__Work order__:
A complete and exact copy of the data below is required.

__Supplied information__:
______________________________

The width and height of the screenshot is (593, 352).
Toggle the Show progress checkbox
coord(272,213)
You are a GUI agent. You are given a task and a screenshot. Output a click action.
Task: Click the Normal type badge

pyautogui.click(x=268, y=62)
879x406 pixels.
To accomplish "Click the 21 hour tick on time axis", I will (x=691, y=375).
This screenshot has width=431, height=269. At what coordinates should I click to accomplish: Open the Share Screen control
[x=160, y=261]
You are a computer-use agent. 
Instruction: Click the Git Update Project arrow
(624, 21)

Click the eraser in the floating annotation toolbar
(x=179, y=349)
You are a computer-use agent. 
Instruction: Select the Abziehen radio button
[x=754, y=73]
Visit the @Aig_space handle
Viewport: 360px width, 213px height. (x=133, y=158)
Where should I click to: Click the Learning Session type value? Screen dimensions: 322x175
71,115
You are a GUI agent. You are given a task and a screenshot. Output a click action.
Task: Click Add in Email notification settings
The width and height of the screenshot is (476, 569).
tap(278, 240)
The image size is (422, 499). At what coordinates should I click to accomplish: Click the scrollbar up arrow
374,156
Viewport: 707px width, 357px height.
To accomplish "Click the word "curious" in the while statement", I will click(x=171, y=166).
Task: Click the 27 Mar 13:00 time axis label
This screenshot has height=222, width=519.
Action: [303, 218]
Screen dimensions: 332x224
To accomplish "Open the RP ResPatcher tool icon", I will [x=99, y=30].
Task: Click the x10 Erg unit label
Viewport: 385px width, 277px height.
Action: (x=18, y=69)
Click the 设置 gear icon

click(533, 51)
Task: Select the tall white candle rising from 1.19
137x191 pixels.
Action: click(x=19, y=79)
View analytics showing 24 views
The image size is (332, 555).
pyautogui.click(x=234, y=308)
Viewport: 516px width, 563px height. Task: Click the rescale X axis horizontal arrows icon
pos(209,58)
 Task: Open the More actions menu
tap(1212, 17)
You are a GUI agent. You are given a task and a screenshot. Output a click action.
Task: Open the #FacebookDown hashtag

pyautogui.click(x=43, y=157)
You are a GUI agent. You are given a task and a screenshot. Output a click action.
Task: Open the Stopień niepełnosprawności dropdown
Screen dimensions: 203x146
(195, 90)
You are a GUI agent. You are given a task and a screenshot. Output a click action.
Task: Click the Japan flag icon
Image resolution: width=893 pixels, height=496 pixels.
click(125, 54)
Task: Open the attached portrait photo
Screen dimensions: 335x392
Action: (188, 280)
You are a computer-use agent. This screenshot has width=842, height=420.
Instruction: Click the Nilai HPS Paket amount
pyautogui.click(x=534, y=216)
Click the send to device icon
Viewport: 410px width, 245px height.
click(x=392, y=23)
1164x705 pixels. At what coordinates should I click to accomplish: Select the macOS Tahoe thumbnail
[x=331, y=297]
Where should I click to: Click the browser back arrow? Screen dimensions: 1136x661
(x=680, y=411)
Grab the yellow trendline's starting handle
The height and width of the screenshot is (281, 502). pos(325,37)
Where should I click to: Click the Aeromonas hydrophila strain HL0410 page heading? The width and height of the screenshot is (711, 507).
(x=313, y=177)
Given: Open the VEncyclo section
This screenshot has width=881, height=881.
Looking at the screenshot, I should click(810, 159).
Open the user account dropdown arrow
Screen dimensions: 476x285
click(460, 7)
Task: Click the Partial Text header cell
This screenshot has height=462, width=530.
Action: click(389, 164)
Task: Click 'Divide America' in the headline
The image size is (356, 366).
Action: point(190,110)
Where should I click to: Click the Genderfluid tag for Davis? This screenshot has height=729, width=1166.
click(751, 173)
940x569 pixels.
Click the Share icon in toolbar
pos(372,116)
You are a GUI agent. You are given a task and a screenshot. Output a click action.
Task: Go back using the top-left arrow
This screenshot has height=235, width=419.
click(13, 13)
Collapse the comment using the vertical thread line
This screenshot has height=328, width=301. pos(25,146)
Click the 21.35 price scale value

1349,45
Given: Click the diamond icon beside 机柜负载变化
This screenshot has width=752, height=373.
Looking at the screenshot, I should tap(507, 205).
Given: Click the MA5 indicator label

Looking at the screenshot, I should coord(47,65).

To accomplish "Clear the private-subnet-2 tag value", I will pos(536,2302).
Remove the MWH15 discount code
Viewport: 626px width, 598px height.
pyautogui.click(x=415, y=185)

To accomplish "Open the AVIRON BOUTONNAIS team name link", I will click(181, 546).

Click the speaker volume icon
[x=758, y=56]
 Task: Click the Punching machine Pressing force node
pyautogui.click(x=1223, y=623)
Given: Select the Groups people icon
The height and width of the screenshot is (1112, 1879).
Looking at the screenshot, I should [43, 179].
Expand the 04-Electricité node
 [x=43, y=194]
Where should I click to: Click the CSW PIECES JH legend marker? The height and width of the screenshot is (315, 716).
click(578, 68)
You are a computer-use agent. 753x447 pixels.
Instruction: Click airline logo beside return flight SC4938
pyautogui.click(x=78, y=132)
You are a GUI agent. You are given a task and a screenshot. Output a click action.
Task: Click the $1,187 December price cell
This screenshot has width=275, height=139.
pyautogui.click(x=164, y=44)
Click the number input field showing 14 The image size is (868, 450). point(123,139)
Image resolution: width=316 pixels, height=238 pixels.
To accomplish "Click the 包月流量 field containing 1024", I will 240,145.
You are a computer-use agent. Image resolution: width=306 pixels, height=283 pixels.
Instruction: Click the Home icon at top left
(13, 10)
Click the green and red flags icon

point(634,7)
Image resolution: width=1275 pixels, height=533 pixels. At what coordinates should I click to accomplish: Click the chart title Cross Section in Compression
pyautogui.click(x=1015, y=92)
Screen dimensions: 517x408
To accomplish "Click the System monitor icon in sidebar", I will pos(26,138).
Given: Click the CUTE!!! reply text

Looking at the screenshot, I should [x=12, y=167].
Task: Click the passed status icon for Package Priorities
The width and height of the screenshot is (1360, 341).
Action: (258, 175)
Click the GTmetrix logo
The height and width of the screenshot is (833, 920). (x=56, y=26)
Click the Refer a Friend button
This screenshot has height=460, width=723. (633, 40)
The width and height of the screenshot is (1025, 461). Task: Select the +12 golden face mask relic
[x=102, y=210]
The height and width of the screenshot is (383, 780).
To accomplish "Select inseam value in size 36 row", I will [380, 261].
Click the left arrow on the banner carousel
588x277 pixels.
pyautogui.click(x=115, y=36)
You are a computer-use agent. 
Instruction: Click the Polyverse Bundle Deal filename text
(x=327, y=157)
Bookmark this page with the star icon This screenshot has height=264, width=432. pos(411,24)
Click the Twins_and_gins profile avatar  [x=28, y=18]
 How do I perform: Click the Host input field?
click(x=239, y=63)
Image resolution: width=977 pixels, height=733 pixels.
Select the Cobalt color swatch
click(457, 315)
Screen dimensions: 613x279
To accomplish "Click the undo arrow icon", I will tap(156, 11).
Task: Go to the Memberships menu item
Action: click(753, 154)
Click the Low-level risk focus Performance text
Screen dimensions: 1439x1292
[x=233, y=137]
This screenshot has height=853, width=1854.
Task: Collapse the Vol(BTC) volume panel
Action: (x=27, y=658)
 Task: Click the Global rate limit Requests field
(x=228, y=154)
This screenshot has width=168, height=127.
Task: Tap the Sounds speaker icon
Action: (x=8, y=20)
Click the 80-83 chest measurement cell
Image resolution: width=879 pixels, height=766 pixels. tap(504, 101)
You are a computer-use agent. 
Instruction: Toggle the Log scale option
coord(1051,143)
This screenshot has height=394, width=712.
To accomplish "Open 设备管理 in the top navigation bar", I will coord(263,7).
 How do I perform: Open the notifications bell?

______________________________

__Exercise result__:
The width and height of the screenshot is (593, 352).
Toggle the Show progress checkbox
coord(272,213)
You are a GUI agent. You are given a task and a screenshot. Output a click action.
Task: Click the Normal type badge

pyautogui.click(x=268, y=62)
879x406 pixels.
To accomplish "Click the 21 hour tick on time axis", I will (x=691, y=375).
This screenshot has width=431, height=269. At what coordinates should I click to accomplish: Open the Share Screen control
[x=160, y=261]
You are a computer-use agent. 
Instruction: Click the Git Update Project arrow
(624, 21)

Click the eraser in the floating annotation toolbar
(x=179, y=349)
You are a computer-use agent. 
Instruction: Select the Abziehen radio button
[x=754, y=73]
Visit the @Aig_space handle
Viewport: 360px width, 213px height. (x=133, y=158)
Where should I click to: Click the Learning Session type value? Screen dimensions: 322x175
71,115
You are a GUI agent. You are given a task and a screenshot. Output a click action.
Task: Click Add in Email notification settings
The width and height of the screenshot is (476, 569).
tap(278, 240)
The image size is (422, 499). At what coordinates should I click to accomplish: Click the scrollbar up arrow
374,156
Viewport: 707px width, 357px height.
To accomplish "Click the word "curious" in the while statement", I will click(x=171, y=166).
Task: Click the 27 Mar 13:00 time axis label
This screenshot has height=222, width=519.
Action: [303, 218]
Screen dimensions: 332x224
To accomplish "Open the RP ResPatcher tool icon", I will [x=99, y=30].
Task: Click the x10 Erg unit label
Viewport: 385px width, 277px height.
Action: (x=18, y=69)
Click the 设置 gear icon

click(533, 51)
Task: Select the tall white candle rising from 1.19
137x191 pixels.
Action: click(x=19, y=79)
View analytics showing 24 views
The image size is (332, 555).
pyautogui.click(x=234, y=308)
Viewport: 516px width, 563px height. Task: Click the rescale X axis horizontal arrows icon
pos(209,58)
 Task: Open the More actions menu
tap(1212, 17)
You are a GUI agent. You are given a task and a screenshot. Output a click action.
Task: Open the #FacebookDown hashtag

pyautogui.click(x=43, y=157)
You are a GUI agent. You are given a task and a screenshot. Output a click action.
Task: Open the Stopień niepełnosprawności dropdown
Screen dimensions: 203x146
(195, 90)
You are a GUI agent. You are given a task and a screenshot. Output a click action.
Task: Click the Japan flag icon
Image resolution: width=893 pixels, height=496 pixels.
click(125, 54)
Task: Open the attached portrait photo
Screen dimensions: 335x392
Action: (188, 280)
You are a computer-use agent. This screenshot has width=842, height=420.
Instruction: Click the Nilai HPS Paket amount
pyautogui.click(x=534, y=216)
Click the send to device icon
Viewport: 410px width, 245px height.
click(x=392, y=23)
1164x705 pixels. At what coordinates should I click to accomplish: Select the macOS Tahoe thumbnail
[x=331, y=297]
Where should I click to: Click the browser back arrow? Screen dimensions: 1136x661
(x=680, y=411)
Grab the yellow trendline's starting handle
The height and width of the screenshot is (281, 502). pos(325,37)
Where should I click to: Click the Aeromonas hydrophila strain HL0410 page heading? The width and height of the screenshot is (711, 507).
(x=313, y=177)
Given: Open the VEncyclo section
This screenshot has width=881, height=881.
Looking at the screenshot, I should click(810, 159).
Open the user account dropdown arrow
Screen dimensions: 476x285
click(460, 7)
Task: Click the Partial Text header cell
This screenshot has height=462, width=530.
Action: click(389, 164)
Task: Click 'Divide America' in the headline
The image size is (356, 366).
Action: point(190,110)
Where should I click to: Click the Genderfluid tag for Davis? This screenshot has height=729, width=1166.
click(751, 173)
940x569 pixels.
Click the Share icon in toolbar
pos(372,116)
You are a GUI agent. You are given a task and a screenshot. Output a click action.
Task: Go back using the top-left arrow
This screenshot has height=235, width=419.
click(13, 13)
Collapse the comment using the vertical thread line
This screenshot has height=328, width=301. pos(25,146)
Click the 21.35 price scale value

1349,45
Given: Click the diamond icon beside 机柜负载变化
This screenshot has width=752, height=373.
Looking at the screenshot, I should tap(507, 205).
Given: Click the MA5 indicator label

Looking at the screenshot, I should coord(47,65).

To accomplish "Clear the private-subnet-2 tag value", I will pos(536,2302).
Remove the MWH15 discount code
Viewport: 626px width, 598px height.
pyautogui.click(x=415, y=185)

To accomplish "Open the AVIRON BOUTONNAIS team name link", I will click(181, 546).

Click the speaker volume icon
[x=758, y=56]
 Task: Click the Punching machine Pressing force node
pyautogui.click(x=1223, y=623)
Given: Select the Groups people icon
The height and width of the screenshot is (1112, 1879).
Looking at the screenshot, I should [43, 179].
Expand the 04-Electricité node
 [x=43, y=194]
Where should I click to: Click the CSW PIECES JH legend marker? The height and width of the screenshot is (315, 716).
click(578, 68)
You are a computer-use agent. 753x447 pixels.
Instruction: Click airline logo beside return flight SC4938
pyautogui.click(x=78, y=132)
You are a GUI agent. You are given a task and a screenshot. Output a click action.
Task: Click the $1,187 December price cell
This screenshot has width=275, height=139.
pyautogui.click(x=164, y=44)
Click the number input field showing 14 The image size is (868, 450). point(123,139)
Image resolution: width=316 pixels, height=238 pixels.
To accomplish "Click the 包月流量 field containing 1024", I will 240,145.
You are a computer-use agent. Image resolution: width=306 pixels, height=283 pixels.
Instruction: Click the Home icon at top left
(13, 10)
Click the green and red flags icon

point(634,7)
Image resolution: width=1275 pixels, height=533 pixels. At what coordinates should I click to accomplish: Click the chart title Cross Section in Compression
pyautogui.click(x=1015, y=92)
Screen dimensions: 517x408
To accomplish "Click the System monitor icon in sidebar", I will pos(26,138).
Given: Click the CUTE!!! reply text

Looking at the screenshot, I should [x=12, y=167].
Task: Click the passed status icon for Package Priorities
The width and height of the screenshot is (1360, 341).
Action: (258, 175)
Click the GTmetrix logo
The height and width of the screenshot is (833, 920). (x=56, y=26)
Click the Refer a Friend button
This screenshot has height=460, width=723. (633, 40)
The width and height of the screenshot is (1025, 461). Task: Select the +12 golden face mask relic
[x=102, y=210]
The height and width of the screenshot is (383, 780).
To accomplish "Select inseam value in size 36 row", I will [380, 261].
Click the left arrow on the banner carousel
588x277 pixels.
pyautogui.click(x=115, y=36)
You are a computer-use agent. 
Instruction: Click the Polyverse Bundle Deal filename text
(x=327, y=157)
Bookmark this page with the star icon This screenshot has height=264, width=432. pos(411,24)
Click the Twins_and_gins profile avatar  [x=28, y=18]
 How do I perform: Click the Host input field?
click(x=239, y=63)
Image resolution: width=977 pixels, height=733 pixels.
Select the Cobalt color swatch
click(457, 315)
Screen dimensions: 613x279
To accomplish "Click the undo arrow icon", I will tap(156, 11).
Task: Go to the Memberships menu item
Action: click(753, 154)
Click the Low-level risk focus Performance text
Screen dimensions: 1439x1292
[x=233, y=137]
This screenshot has height=853, width=1854.
Task: Collapse the Vol(BTC) volume panel
Action: (x=27, y=658)
 Task: Click the Global rate limit Requests field
(x=228, y=154)
This screenshot has width=168, height=127.
Task: Tap the Sounds speaker icon
Action: (x=8, y=20)
Click the 80-83 chest measurement cell
Image resolution: width=879 pixels, height=766 pixels. tap(504, 101)
You are a computer-use agent. 
Instruction: Toggle the Log scale option
coord(1051,143)
This screenshot has height=394, width=712.
To accomplish "Open 设备管理 in the top navigation bar", I will coord(263,7).
 How do I perform: Open the notifications bell?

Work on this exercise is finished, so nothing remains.